Das Dach als Kraftwerk

Das Dach bezeichnen die Konstanzer als „Kraftwerk“ ihres ECOLAR home. Es erzeugt sowohl Solarstrom als auch Sonnenwärme für das Gebäude. Die Flachdächer der vier geschlossenen Raummodule werden komplett mit neu entwickelten, großflächigen (4x1 Meter) Hybrid-Solarmodulen belegt. Diese bestehen aus kristallinen Siliziummodulen, auf die rückseitig wasserdurchflossene Kunststoff-Absorberplatten aufgebracht werden. Das in den Absorbern zirkulierende Wasser erwärmt sich durch die Sonneneinstrahlung und dient sowohl direkt zur Trinkwasserwärmung als auch als Wärmequelle für die Wärmepumpe.

In den Dachflächen über den Patios werden statt dessen halbtransparente Siliziummodule eingebaut. Alle Solarmodule dienen zugleich als wasserführende Schicht. Dennoch ist das gesamte Solardach durch einen 80 Millimeter breiten Luftspalt vom restlichen Baukörper getrennt. Das verleiht ihm nicht nur optisch mehr Leichtigkeit, sondern sorgt auch für eine (ertragssteigernde) Hinterlüftung der Solarmodule. Der Innenraum: „Superschränke“ als Multitalente

Das modulare und flexible Konzept wird im Innenraum durch sogenannte „Superschränke“ fortgesetzt. Diese raumhohen Module nehmen die gesamte West- und Ostwand des Gebäudes ein. Sie enthalten alle notwendigen Funktionen für das alltägliche Leben - von den Möbeln über die Nasszelle bis hin zu den gebäudetechnischen Installationen. Durch mobile Wände, die ebenfalls im Schrank verschwinden, lässt sich der Innenraum auf Wunsch auch zonieren.

- **Ausgangsmaterial**:
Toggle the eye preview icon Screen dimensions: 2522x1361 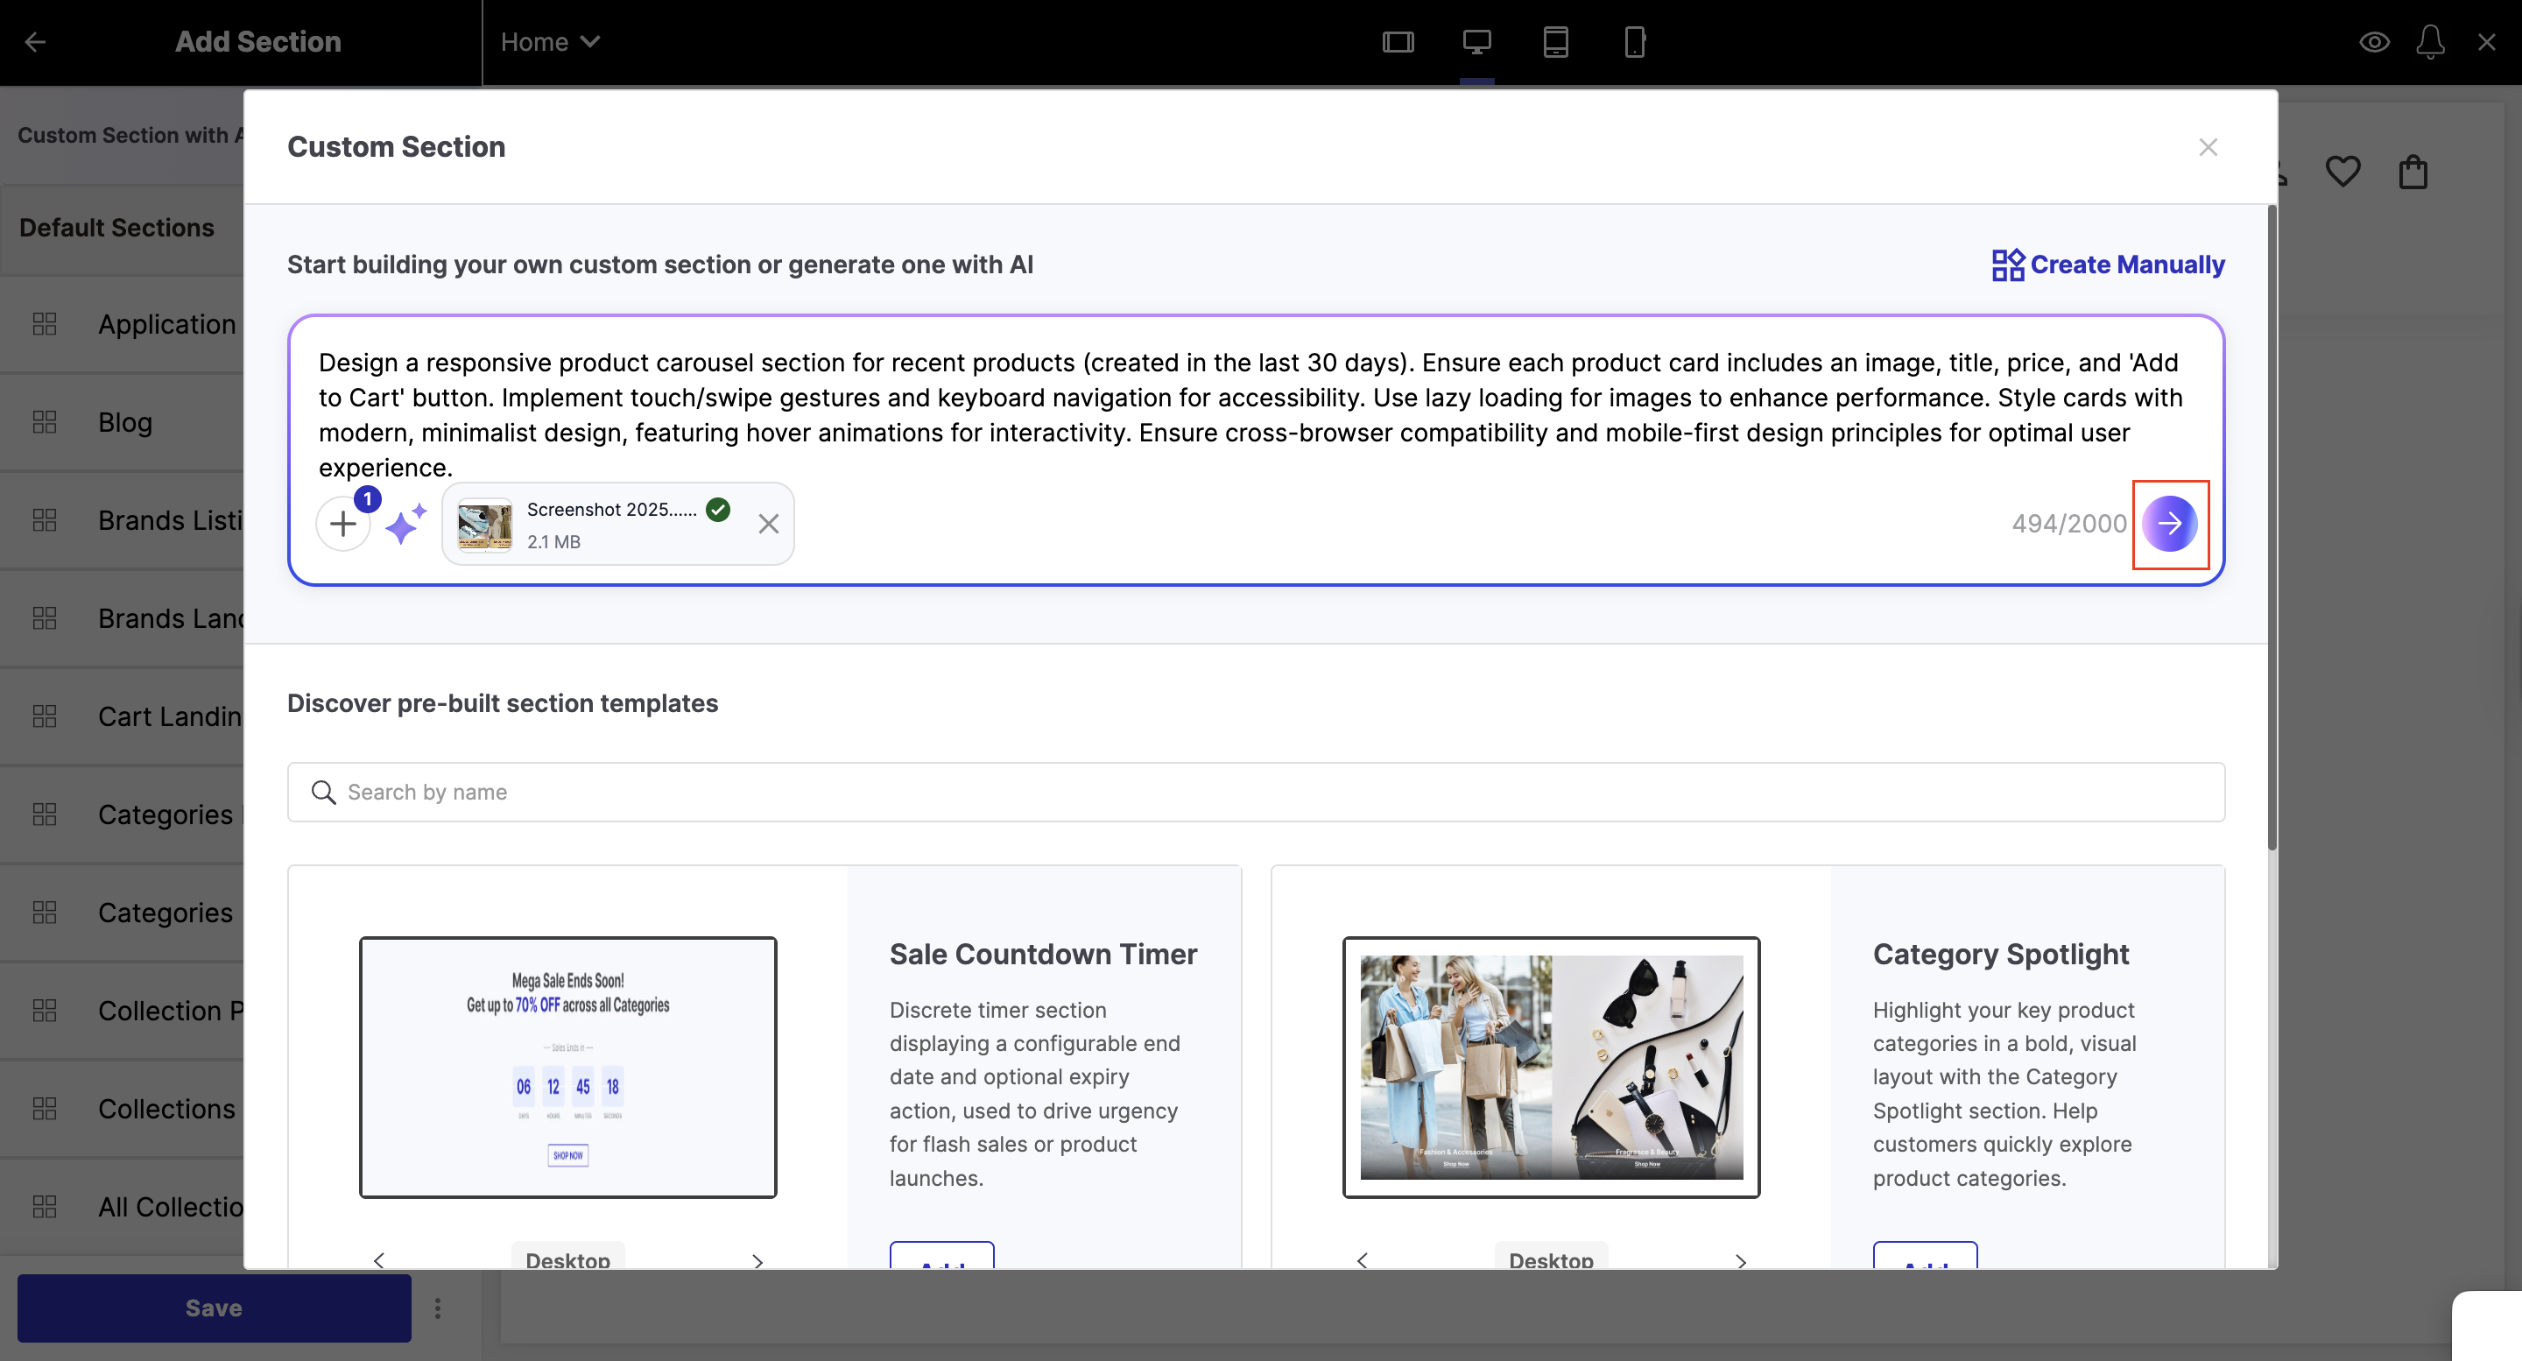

- **Aufgabendetails**: Wie breit ist laut dem Textausschnitt über das ECOLAR home der Luftspalt, der das Solardach vom restlichen Baukörper trennt? Die Zeilen stammen aus einer anderen Quelle.

- **Lösung unten**: 80 Millimeter.